France does not appear to have cleaned up the radioactive contamination around Reggane, after carrying out four explosions above ground and 12 underground tests. The first explosion, on 13 February 1960, was three times as powerful as the first American or British tests.

In authorising the test, General de Gaulle set back negotiations on a Comprehensive Nuclear Test Ban Treaty (CTBT), by breaking the moratorium that the three nuclear weapons states, the US, USSR and UK, had been observing since 1958. Diplomats hope that a CTBT may be achievable next year - 36 years after the French test.

The test had to be hurried for fear that the nuclear device might fall into the hands of terrorists: it took place just two weeks after elements of the French army in Algeria had mutinied. According to nuclear scientist Bertrand Goldschmidt: "Had the local army succeeded in taking over Algeria, it could have led to the first confrontation with an insurrectionist movement with a nuclear explosive device."

France's first underground test, some distance away in the mountains of Hoggar on 1 May 1962, was scarcely more auspicious.

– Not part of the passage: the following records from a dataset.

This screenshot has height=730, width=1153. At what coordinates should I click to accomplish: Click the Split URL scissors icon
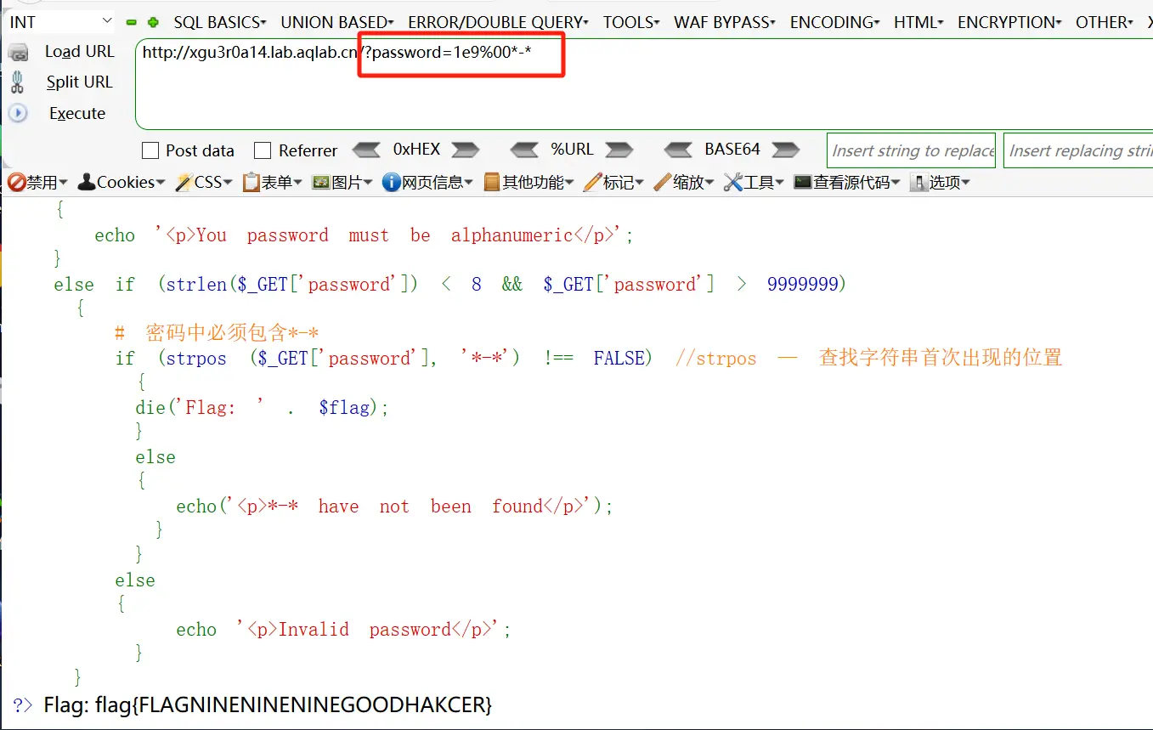tap(18, 82)
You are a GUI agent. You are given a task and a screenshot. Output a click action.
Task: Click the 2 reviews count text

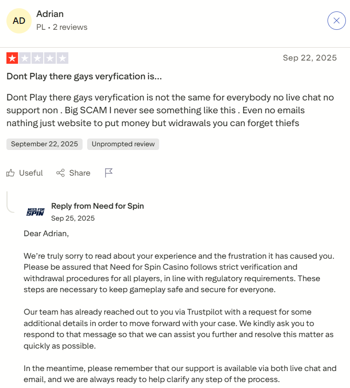[x=70, y=27]
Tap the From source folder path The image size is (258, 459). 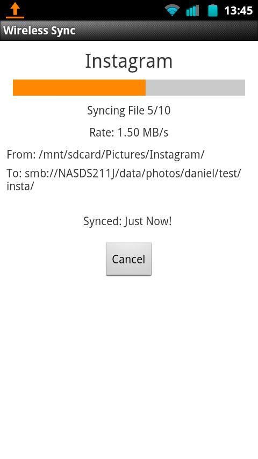(x=105, y=155)
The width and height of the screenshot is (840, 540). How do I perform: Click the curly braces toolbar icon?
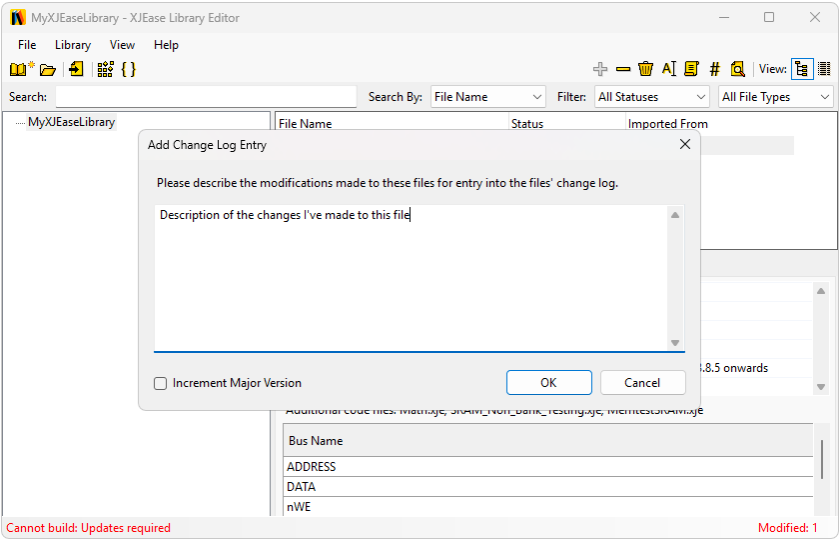(x=128, y=69)
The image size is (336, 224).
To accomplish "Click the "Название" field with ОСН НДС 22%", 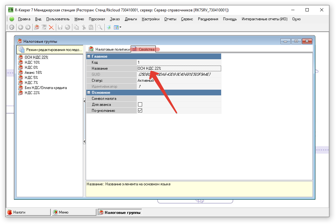I will point(179,68).
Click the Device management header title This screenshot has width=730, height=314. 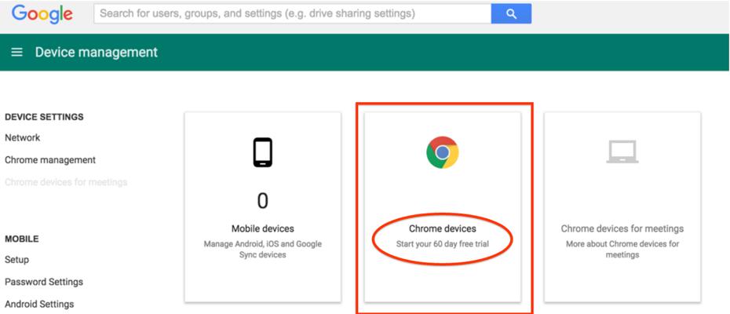click(x=97, y=53)
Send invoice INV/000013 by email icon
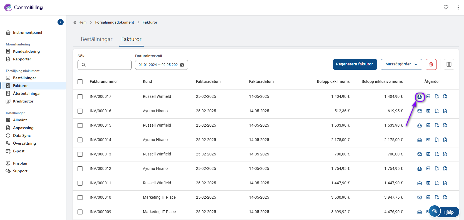This screenshot has height=220, width=464. 420,154
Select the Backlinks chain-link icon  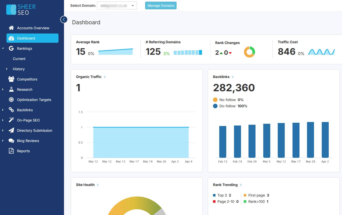click(x=11, y=110)
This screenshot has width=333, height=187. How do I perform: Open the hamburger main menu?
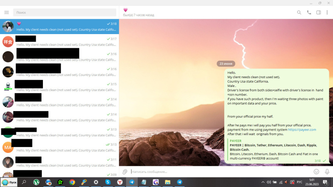[x=6, y=12]
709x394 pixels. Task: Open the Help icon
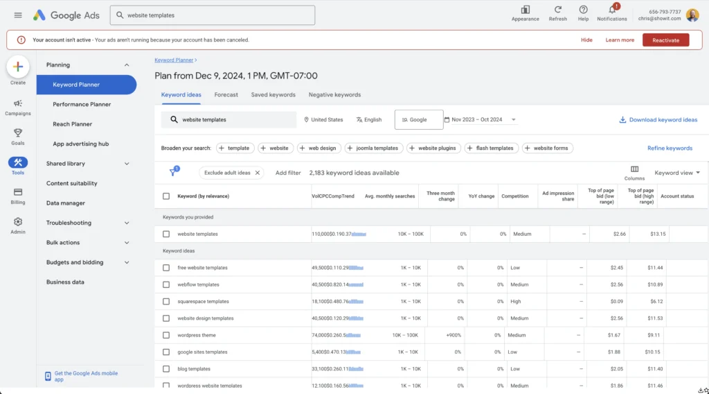click(583, 10)
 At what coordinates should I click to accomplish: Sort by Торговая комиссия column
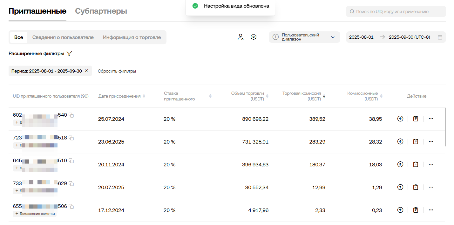pos(324,96)
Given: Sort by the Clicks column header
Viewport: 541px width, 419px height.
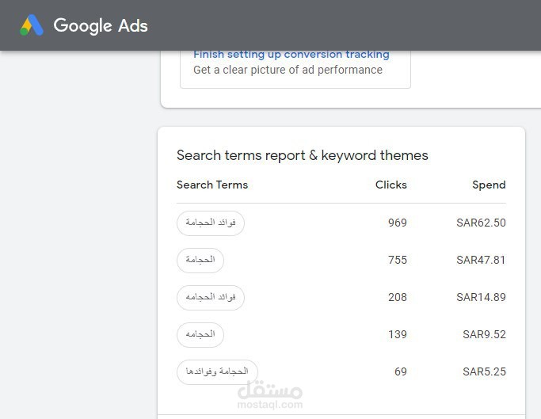Looking at the screenshot, I should tap(391, 185).
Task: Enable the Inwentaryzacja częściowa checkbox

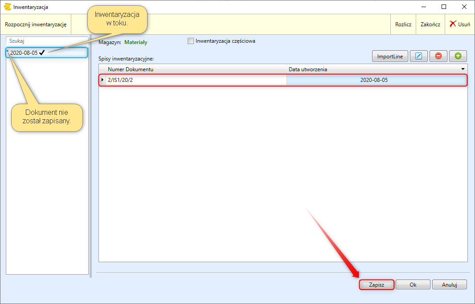Action: click(191, 41)
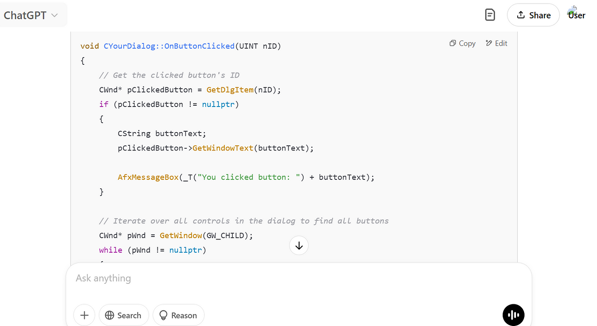Click the plus attach button
This screenshot has height=326, width=597.
tap(84, 315)
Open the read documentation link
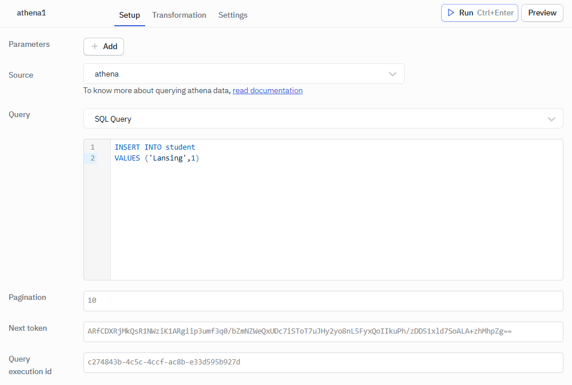Screen dimensions: 572x385 (x=267, y=90)
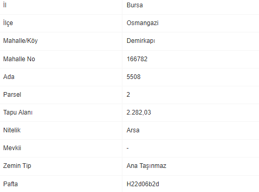
Task: Click the Mevkii row label
Action: click(x=12, y=148)
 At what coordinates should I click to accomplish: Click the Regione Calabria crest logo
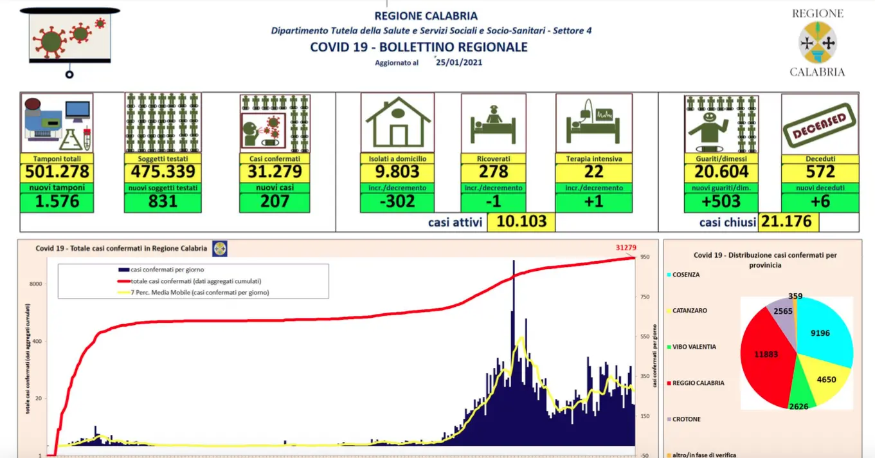click(x=818, y=43)
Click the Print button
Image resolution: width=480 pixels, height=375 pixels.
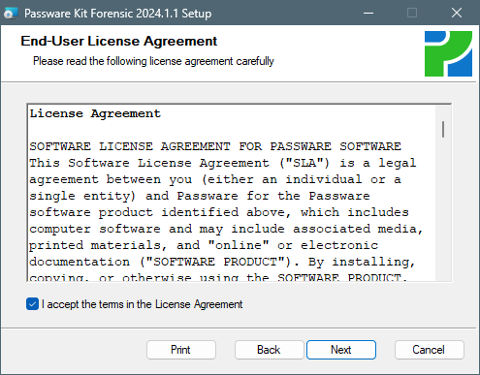tap(181, 350)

The explosion chamber leaked and radioactive vapour contaminated two French ministers witnessing the test.

The programme of atmospheric tests in Algeria provoked international outrage at the time. But the newly independent government of Algeria allowed France to continue its testing programme until 1966. A spokesman for the Algerian embassy in London said last week, "I seriously doubt if there have been any measures to clean the area up, but I can't be 100 per cent sure." The Commissariat l'Energie Atomique in Paris was unable to establish whether the sites had been cleaned up.

But one visitor to Reggane, Martin Bengtsson, recalls an area where the sand had been fused to glass, dotted with "Danger de mort" skull and crossbones signs. Mr Bengtsson, who was there in 1972, said: "There were a lot of sick people there who had either chosen to ignore the signs or couldn't read them." Some had deformed limbs and many "had white cataract eyes" which he now attributes to radiation. In the absence of a proper study it is impossible to be sure.